While encouraging, the agreements that have been reached to date are largely the result of direct negotiations between individual rights owners and individual AI developers and involve discrete, relatively limited datasets. Given the enormous quantity and range of data being used to train generative AI models, that approach poses obvious practical challenges as a solution for large corpora of data involving multiple rights owners.
Those challenges have led many analysts and stakeholders to look to collective licensing as a model for the use of copyrighted works in AI systems, albeit generally without specifying how that would or could work at the scale needed to accommodate AI. Earlier this month, however, the Copyright Clearance Center (CCC) took a small step toward figuring that out, announcing an extension to its blanket Annual Copyright License to provide AI re-use rights from a broad range of publishers.
CCC was launched in 1978 to provide blanket licenses to enterprises for certain types of re-use of content from its roster of academic, scientific and corporate publisher clients. While initially focused on photocopying, over the years it has gradually expanded the re-use cases covered by its basic license. The AI re-use case is the latest such extension.

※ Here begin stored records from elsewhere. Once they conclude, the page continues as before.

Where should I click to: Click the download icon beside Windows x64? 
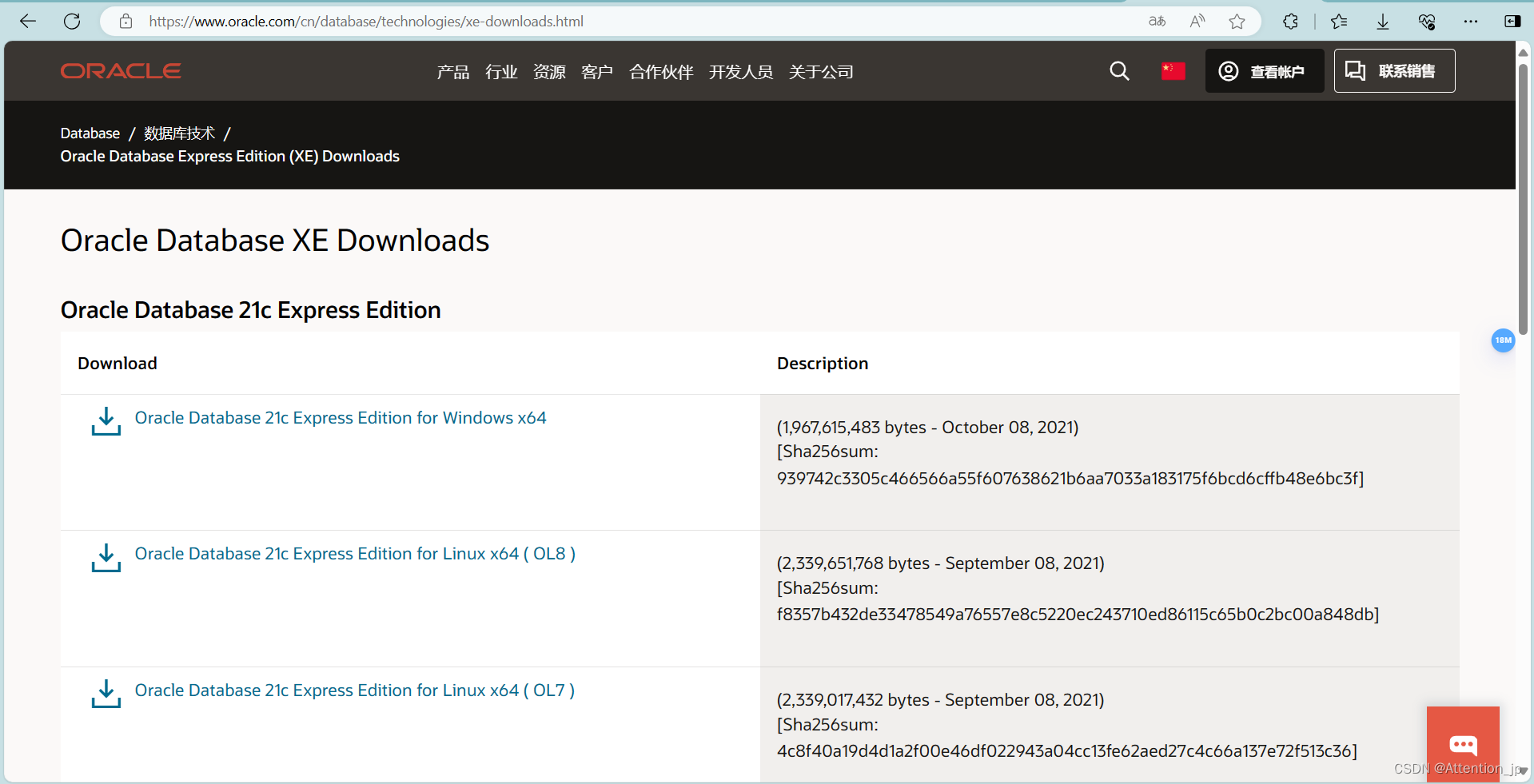[106, 422]
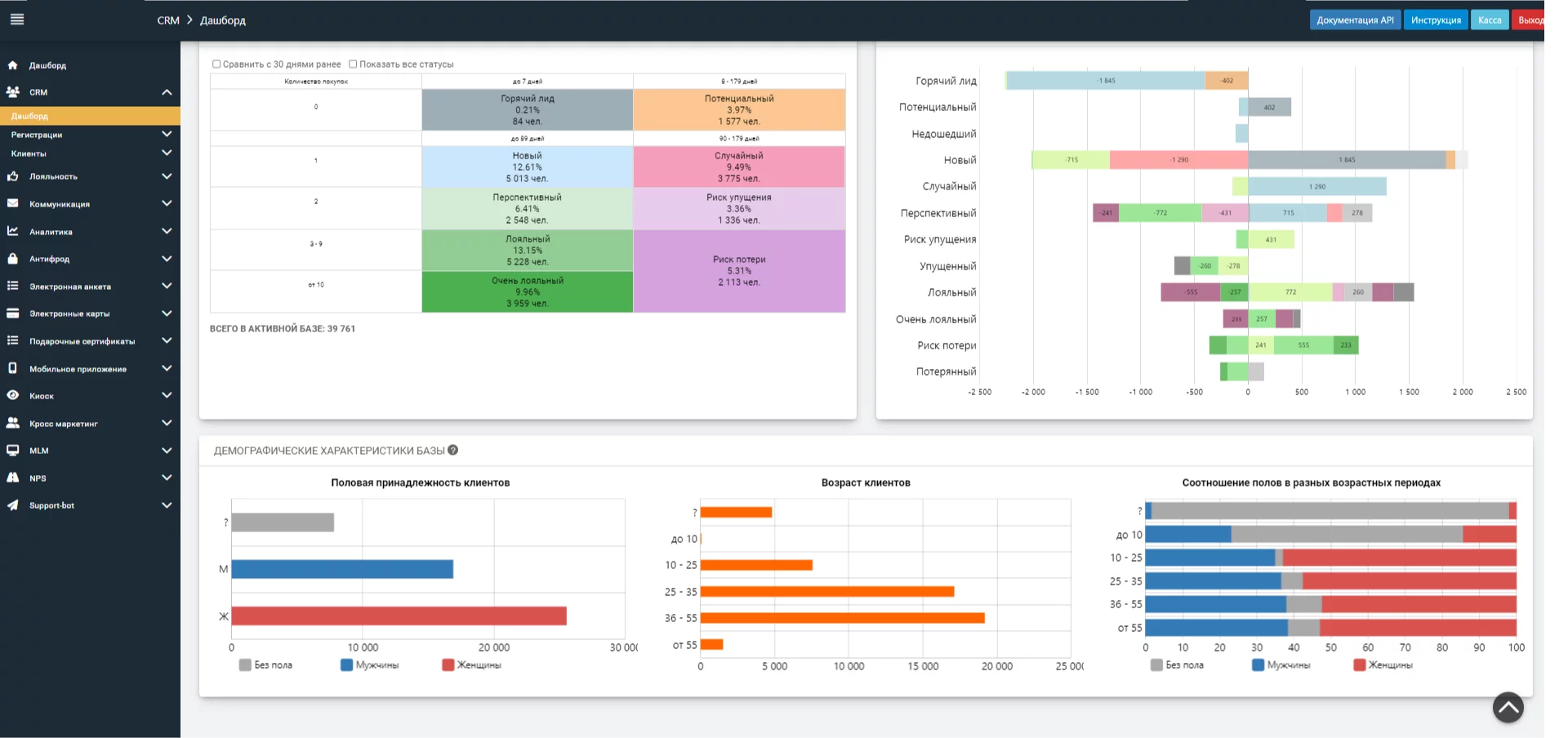
Task: Click the help icon beside Демографические характеристики базы
Action: [x=453, y=450]
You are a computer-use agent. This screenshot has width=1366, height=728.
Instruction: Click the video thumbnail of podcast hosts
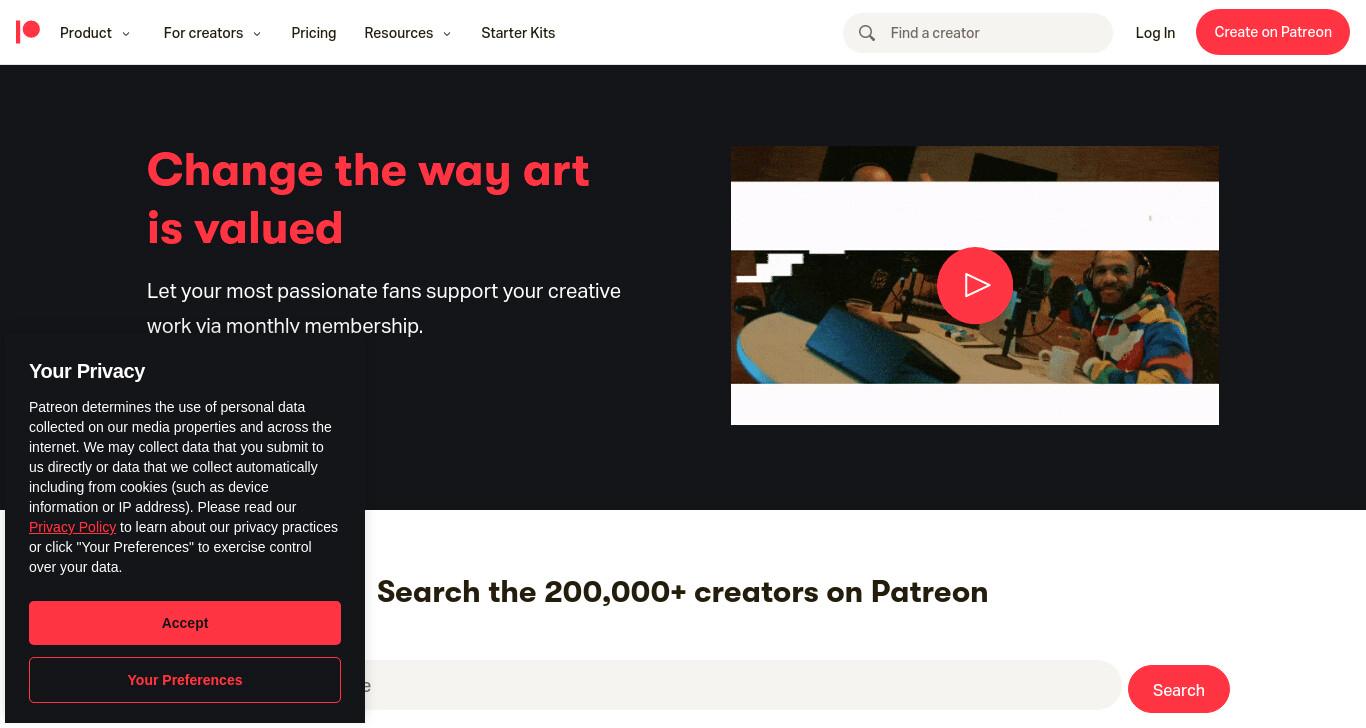[975, 286]
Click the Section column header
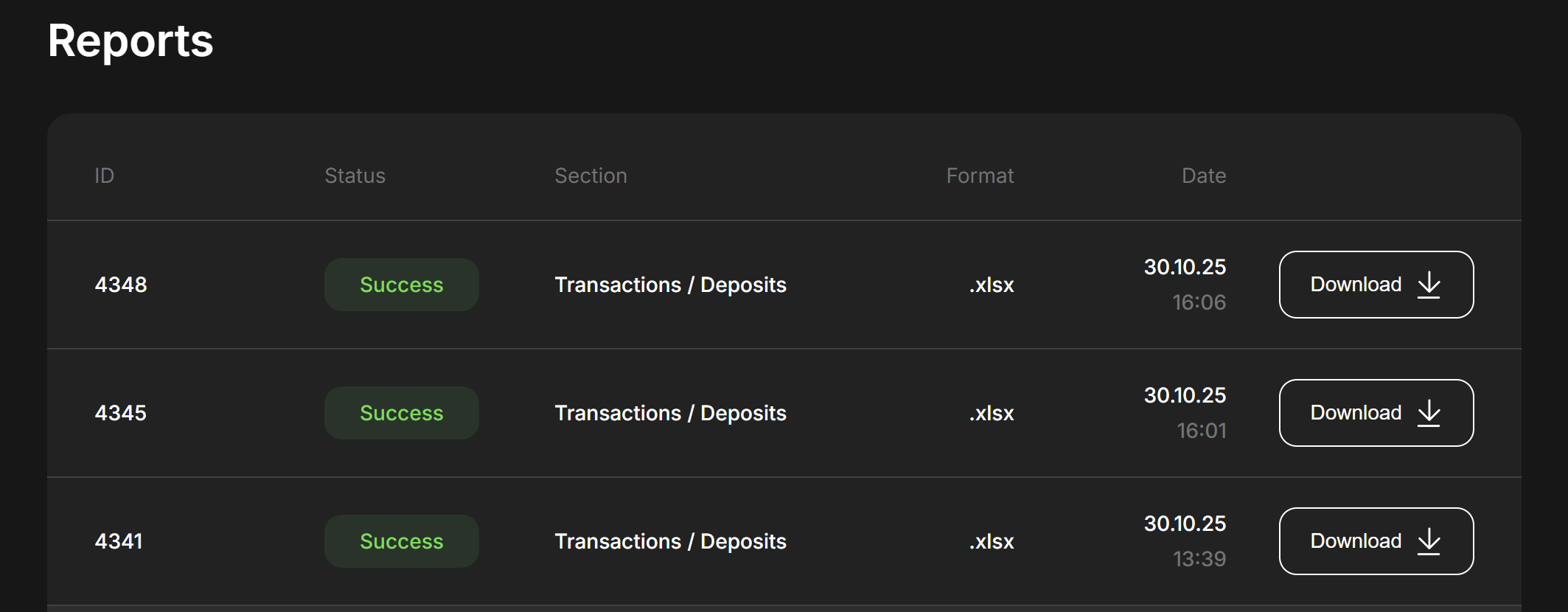Viewport: 1568px width, 612px height. (x=590, y=175)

According to CCC president & CEO Tracey Armstrong, the AI extension has been in the works since last year, and the impetus for adopting it came from both its publishers members and its licensees. She describes the adoption of the extension so far as “very good,” from both ends, but declines to provide percentages.
“Our clients are going through the [license] renewal process now, and as they do they’re adopting” the newly expanded license, Armstrong tells me.
For now, the AI license remains limited. It applies only to the internal use of publishers’ content by enterprises “in AI systems,” such as using an AI model to summarize multiple journal articles on the same subject. Works cannot be used to train AI models and outputs cannot be used or distributed externally.
There is also no content feed associated with the AI rights.
“This is a rights-only license,” for content licensees already subscribe to or have otherwise obtained,” according to Armstrong.
The AI license is also only available as part of CCC’s broader basic license, which could limit its appeal to enterprises that are not already licensees. A standalone AI license could be in the offing however.
“You’ll be seeing more licenses over the next 12 months,” Armstrong says.
Although discussions with publishers and licensees about the AI license were ongoing for 20 months or so, CCC was able to get to this point only by holding in abeyance for now some of the harder questions that arise around collective licensing for AI.
Money collected from the AI license, for instance, will go into a pool and eventually be distributed to publishers as royalties. CCC is not planning to track actual usage of the content by licensees, however, and is still working with economists and econometricians to devise an equitable model for allocating money from the pool.
Armstrong insists it’s a nut CCC will be able to crack based on its past experience allocating pooled revenue from its basic license. Part of the challenge to rights owners in relation to AI, however, is that AI tends to confound many earlier models and assumptions.
Nowhere is that more than case than on the question of attribution. Unlike collective licensing of music, for instance, where radio play can be monitored and streaming plays can be tracked to the second, and royalties can be paid out more or less accordingly, attributing AI outputs to particular inputs is extremely difficult if not impossible.
Just how sensitive the question of attribution can be, particularly for the sort of academic publishers represented by CCC, came out the same week its new AI license was announced. Informa, the parent company of academic publisher Taylor & Francis, revealed in an earnings report that it had struck an AI licensing deal with Microsoft for an initial fee of $10 million plus annual payments for three years.
Not only had Informa neglected to inform T&F authors whose books and journal articles were included in the deal, it apparently made no provision for attribution of those works for use by Microsoft’s models. That raised alarms among the authors over the potential loss of citations from the mash up of their work with others. Citations are a valuable coin of the realm in academic circles. How often your work is cited by other researchers can often determine whether you secure tenure or other publishing deals, and the loss of any significant number of them can be more costly in the long run than any loss from unpaid royalties for the licensing of your work.
As a middleman representing publishers in licensing deals, that’s not something that could be pinned on CCC if it were to arise. But it’s an indication of how fraught the issue of collective licensing for AI use could become, even when done in good faith.
Collective management of rights and blanket licensing have proved to be workable solutions to large-scale licensing challenges for creators and rights owners in the past. AI may not let them hide under a blanket in the future.